September 4, 2002 - Dunedin

Forest And Bird Supports Measures To Limit Thar

Farming Himalayan thar outside their feral range increases the risk that these voracious alpine plant consumers will escape and spread into new areas, says the Royal Forest and Bird Protection Society.

The Wild Animal Control Act makes it illegal to farm thar outside their feral range. The Department of Conservation is now trying to enforce this legislation, and have asked the owners of a thar hunting safari on Bendigo Station in Central Otago to remove their thar. However Game and Forest Foundation, Act MP Gerry Eckhoff and the owners of Bendigo have called on the Government to amend this legislation (ODT 2.9.02, 3.9.02).

Sue Maturin, Forest and Bird's Southern Conservation Officer said she believes that promoters of safari hunting businesses and the Game and Forest Foundation are using the Bendigo issue to put pressure on the Government to free up thar farming.

A few weeks ago Bendigo Station was willing to respect the law and planned to kill off all the Bendigo thar. They placed an add in the Otago Daily Times calling for hunters to come and obtain game meat.

"Now they are trying to save the thar so they can charge higher prices and kill them later. In doing so these people are putting Otago's unique indigenous alpine plants at risk."

"Himalayan thar are an introduced pest. The browsing and trampling of these large goat like animals has been a disaster for the alpine and sub-alpine plants of the central Southern Alps." Sue Maturin said.

"There is always a risk no matter how well farmed thar are, of accidental escapes with fences breaking due to floods or slips or snow overtopping fences."

Thar may not always be more valuable inside than outside the fence, as our experience with goat farming has proven. Once the bottom fell out of goat farming many farmers became lax, and their goats escaped and became a widespread nuisance.

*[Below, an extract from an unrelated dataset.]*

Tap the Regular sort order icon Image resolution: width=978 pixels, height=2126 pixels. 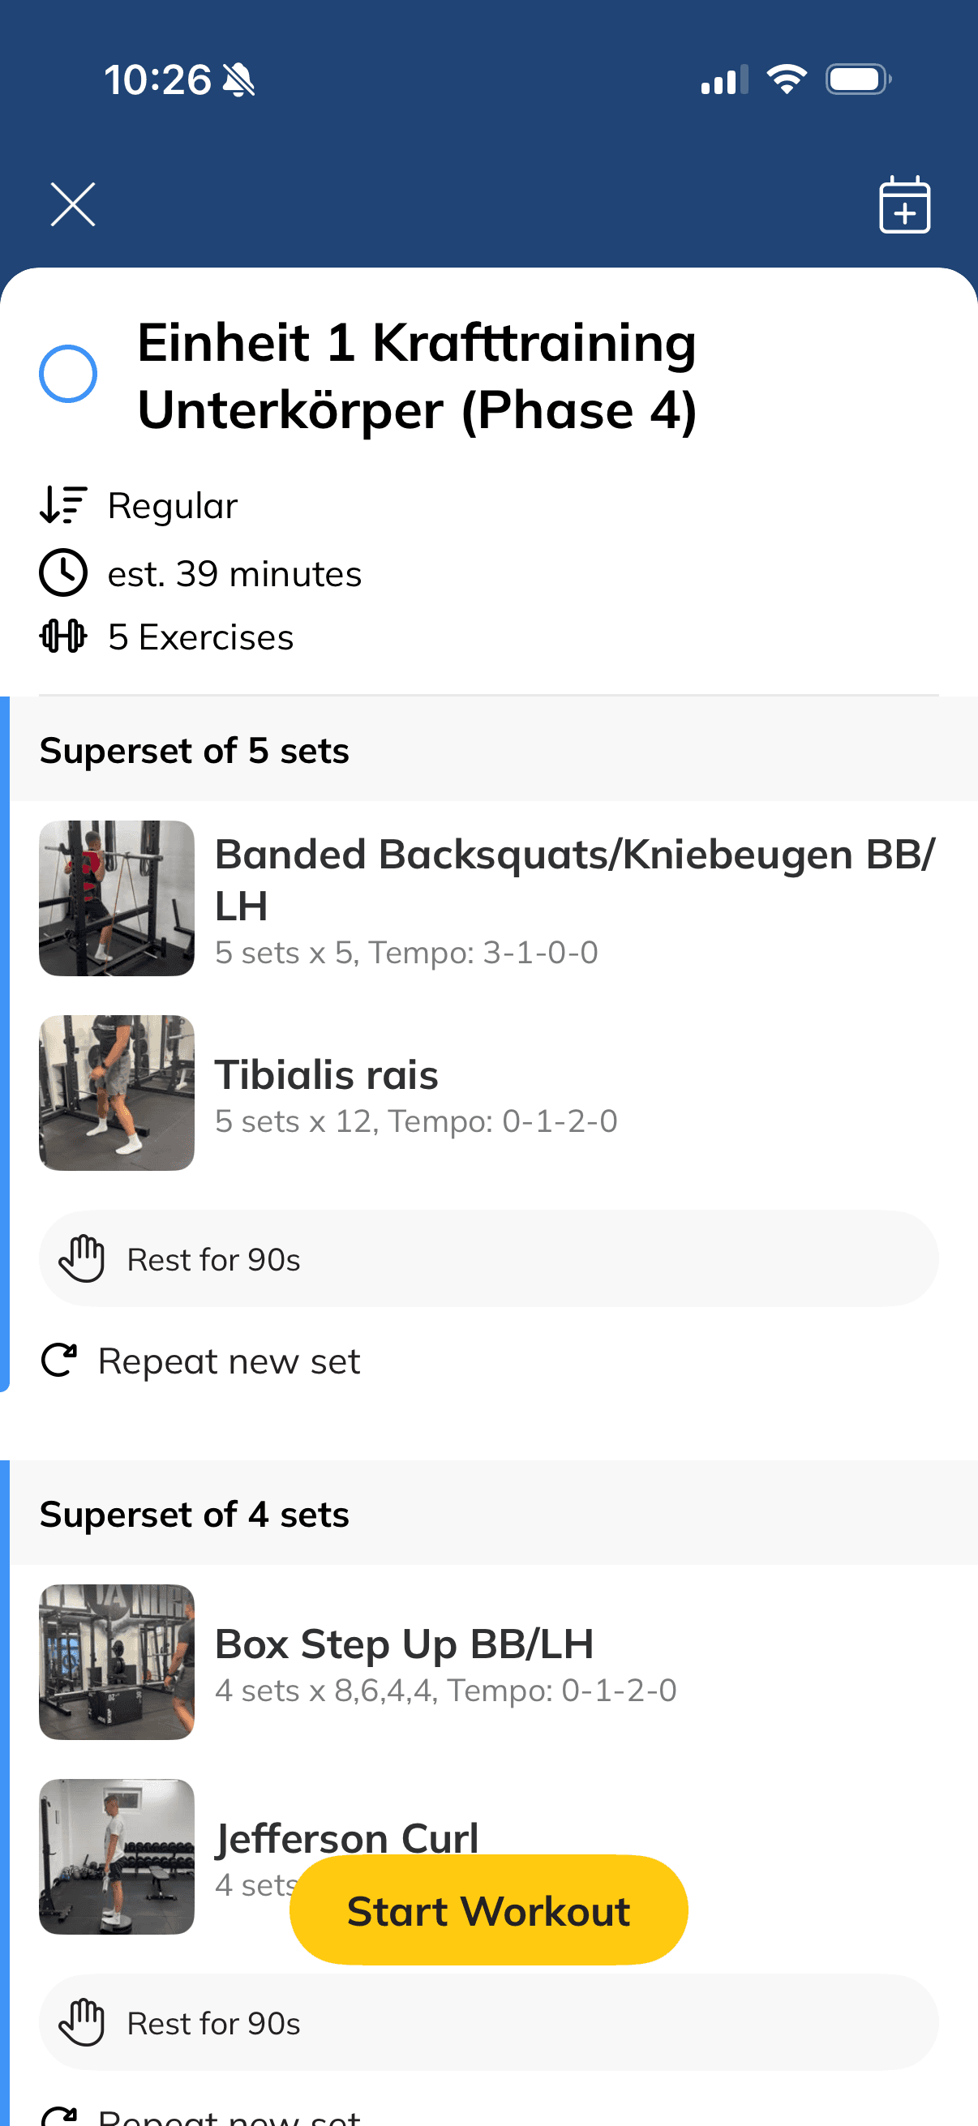[63, 505]
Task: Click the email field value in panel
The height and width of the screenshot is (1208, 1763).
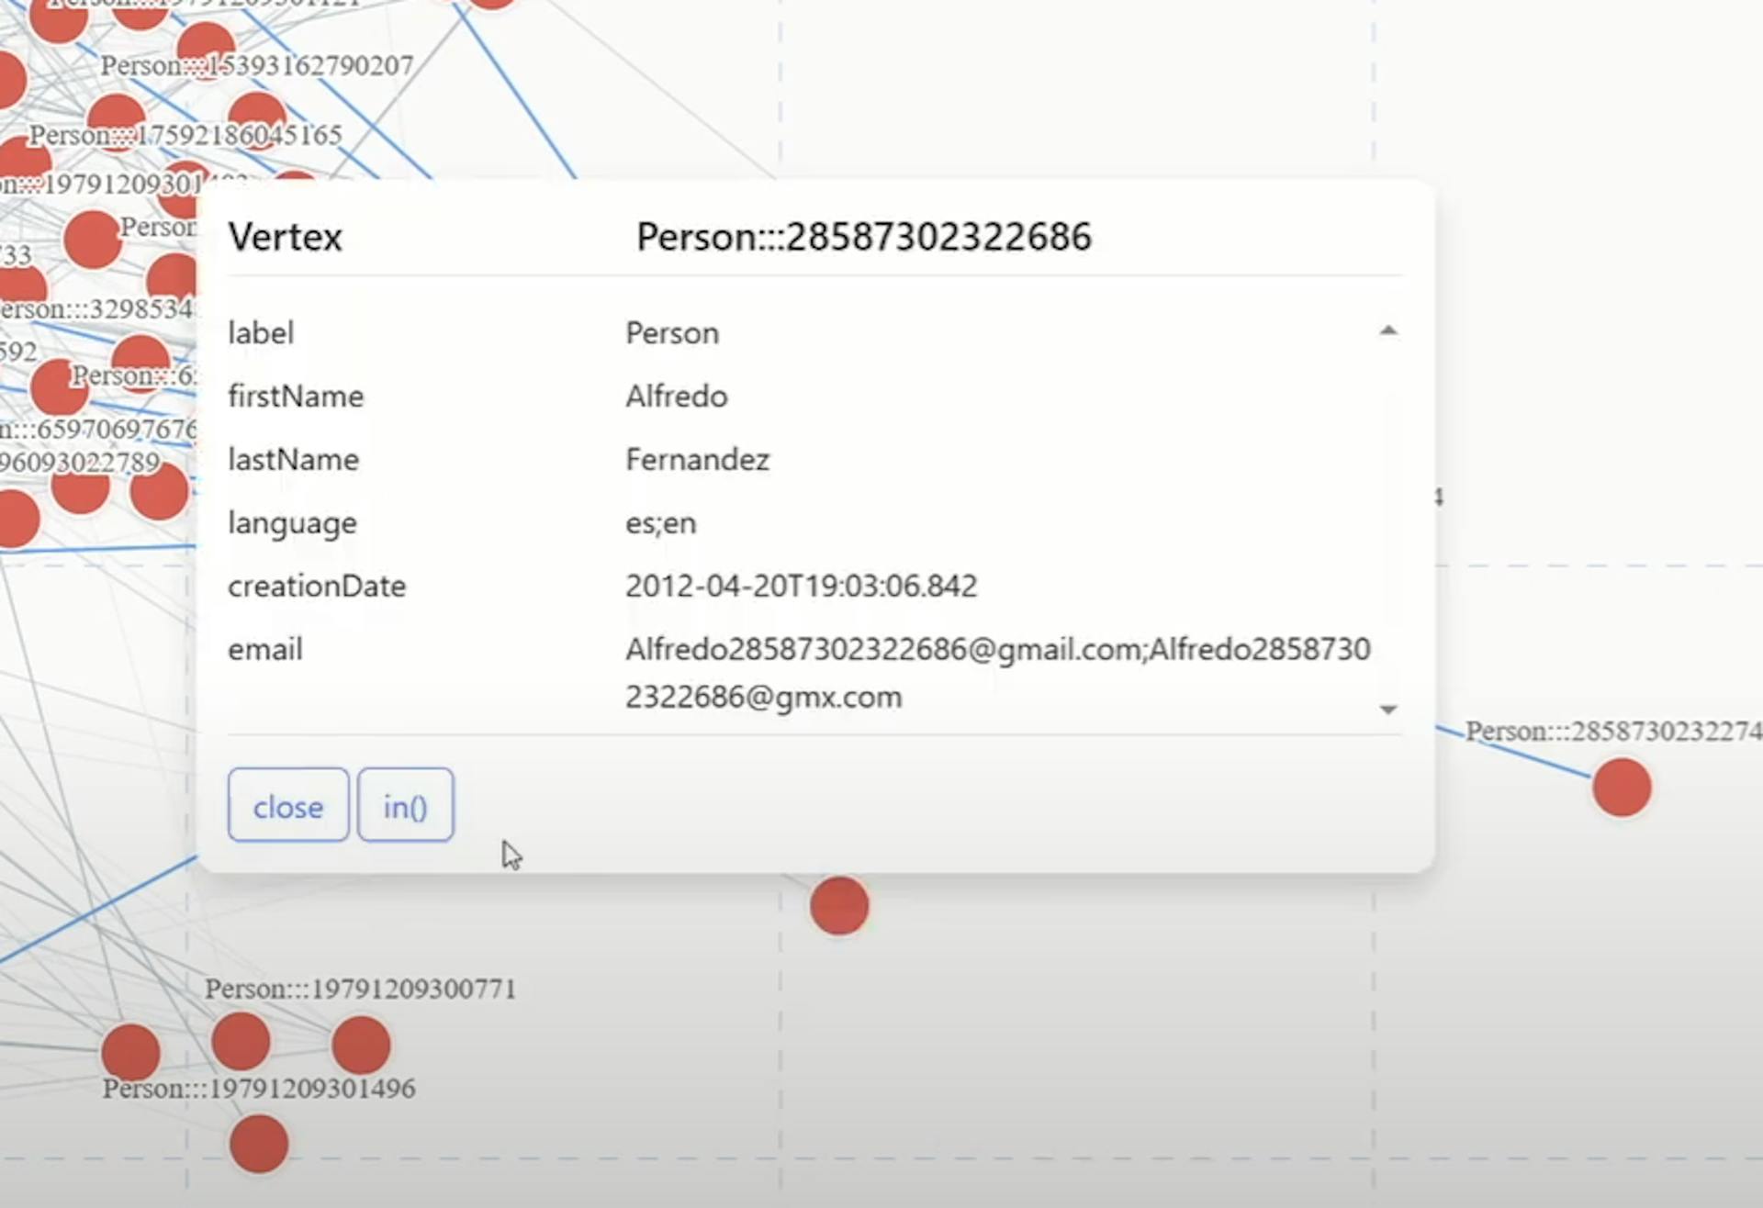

In Otago there are at least two new populations of thar that have been let go outside their feral range. The Department of Conservation has had to divert its scarce resources to try to eliminate them and prevent them from spreading.

Thar are through out the central Southern Alps, but they only just reach into the Otago land district around Haast Pass and up in the Dingleburn. Bendigo is in the heart of Central Otago and any releases from here could be an ecological disaster for Central Otago's high country native plants. It is not acceptable to deliberately increase the possibility of thar spreading by allowing them to be farmed in areas outside of their current range. Sue Maturin said.